Triangle inequality for split-complex numbers After much research and head-scratching to no avail, I was hoping someone here could shed some light on certain properties of the split-complex numbers, namely:
1) Is there any meaningful analog of the triangle inequality for the split-complex numbers using their appropriate definition of modulus?
2) If not, what would be a suitable means by which to check whether (or not) an infinite series of split-complex numbers has a bounded modulus?
The issue I'm having is with the fact that the quadradic form which defines the modulus on the split-complex numbers is not positive-definite. Is it the case that every algebra with a positive-indefinite modulus has no meaningful analog of the triangle inequality?

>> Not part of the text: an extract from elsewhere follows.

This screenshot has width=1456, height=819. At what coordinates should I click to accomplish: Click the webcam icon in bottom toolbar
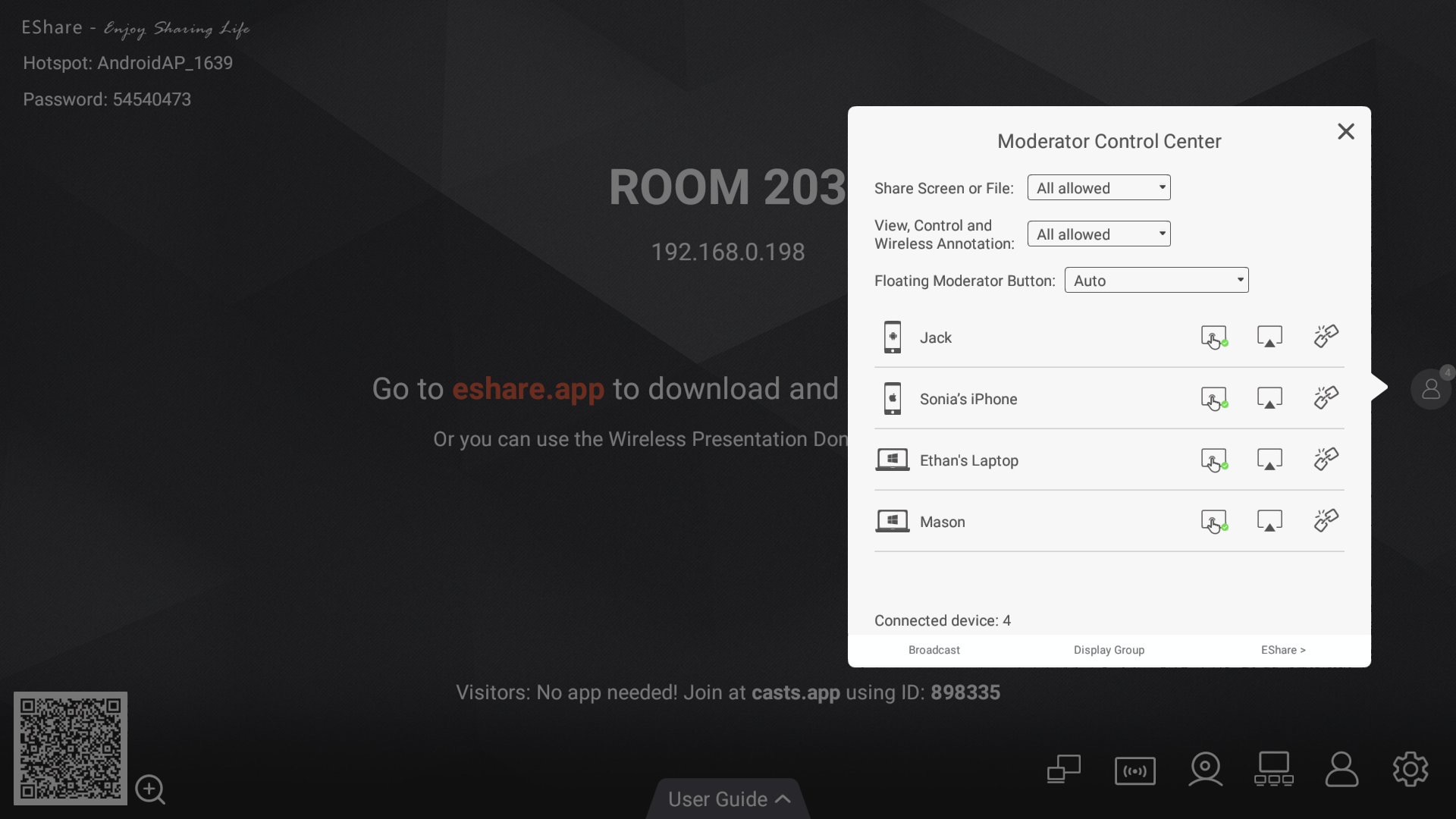1205,770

Any insight into how one might approach this would be greatly appreciated. Reccomendations for reading material would also be more than welcome.
Thanks!
 A: In case of split-complex numbers it is easier to get the reverse triangle inequality than the usual one!
Let us restrict our attention to split-complex numbers $z = a+bj$ with $a^2 \ge b^2$. For them we can define the modulus to be $|z| = \sqrt{a^2-b^2} \in \mathbb{R}^+$. The set of such split-complex numbers form the following blue region on the split-complex plane:
                                                

Note that this region is non-convex. So even if both $z_1$ and $z_2$ belong to the blue region, their sum may fall out of this region, and then the modulus $|z_1+z_2|$ will be ill-defined. To fix this issue, we further restrict our attention to one of its convex subregions: either with $a \le 0$ or $a \ge 0$.
           
Working within one of these subregions (red or green), one can see that for any $z_1 = a_1 + b_1 j$ and $z_2 = a_2 + b_2 j$ the following inequalities hold:
$$
a_1 a_2 \ge b_1 b_2, \quad \quad (a_1+a_2)^2 \ge (b_1+b_2)^2. \tag{*}
$$
Now we start with the obviously true inequality and go step by step:
$$
0 \le (a_1b_2 - a_2 b_1)^2,
$$
$$
-(a_1b_2)^2-(a_2b_1)^2 \le -2a_1a_2b_1b_2,
$$
$$
\color{gray}{ (a_1a_2)^2+(b_1b_2)^2}-(a_1b_2)^2-(a_2b_1)^2 \le \color{gray}{ (a_1a_2)^2+(b_1b_2)^2}-2a_1a_2b_1b_2,
$$
$$
(a_1^2-b_1^2)(a_2^2-b_2^2) \le (a_1a_2-b_1b_2)^2
$$
$$
\Downarrow \text{ using (*)}
$$
$$
\sqrt{(a_1^2-b_1^2)(a_2^2-b_2^2)} \le (a_1a_2-b_1b_2),
$$
$$
2\sqrt{(a_1^2-b_1^2)(a_2^2-b_2^2)} \le 2 a_1a_2-2b_1b_2,
$$
$$
\color{gray}{a_1^2-b_1^2+a_2^2-b_2^2}+  2\sqrt{(a_1^2-b_1^2)(a_2^2-b_2^2)} \le \color{gray}{a_1^2-b_1^2+a_2^2-b_2^2} + 2 a_1a_2-2b_1b_2,
$$
$$
\left(\sqrt{a_1^2-b_1^2}+\sqrt{a_2^2-b_2^2}\right)^2 \le (a_1+a_2)^2-(b_1+b_2)^2
$$
$$
\Downarrow \text{ using (*)}
$$
$$
\sqrt{a_1^2-b_1^2}+\sqrt{a_2^2-b_2^2} \le \sqrt{(a_1+a_2)^2-(b_1+b_2)^2}.
$$
So we get the reverse triangle inequality:
$$
|z_1|+|z_2| \le |z_1+z_2|.
$$
It is easy to show by induction that if all $\{z_n\}$ belong to the same convex region (red or green), then the reverse triangle inequality still holds:
$$
\sum|z_n| \le \left| \sum z_n \right|.
$$
In contrast to that, the usual triangle inequality $|z_1| + |z_2| > |z_1 + z_2|$ may hold only if $z_1$ and $z_2$ belong to different regions (e.g., $z_1 \in$ red, $z_2 \in$ green). Note that such an arrangement cannot be continued by induction, so it seems that no simple conditions for $\sum|z_n| > \left| \sum z_n \right|$ can be found. I believe that (in case of split-complex numbers with $|z| \in \mathbb{R}^+$) it is more natural to work with the reverse triangle inequality than with the usual one.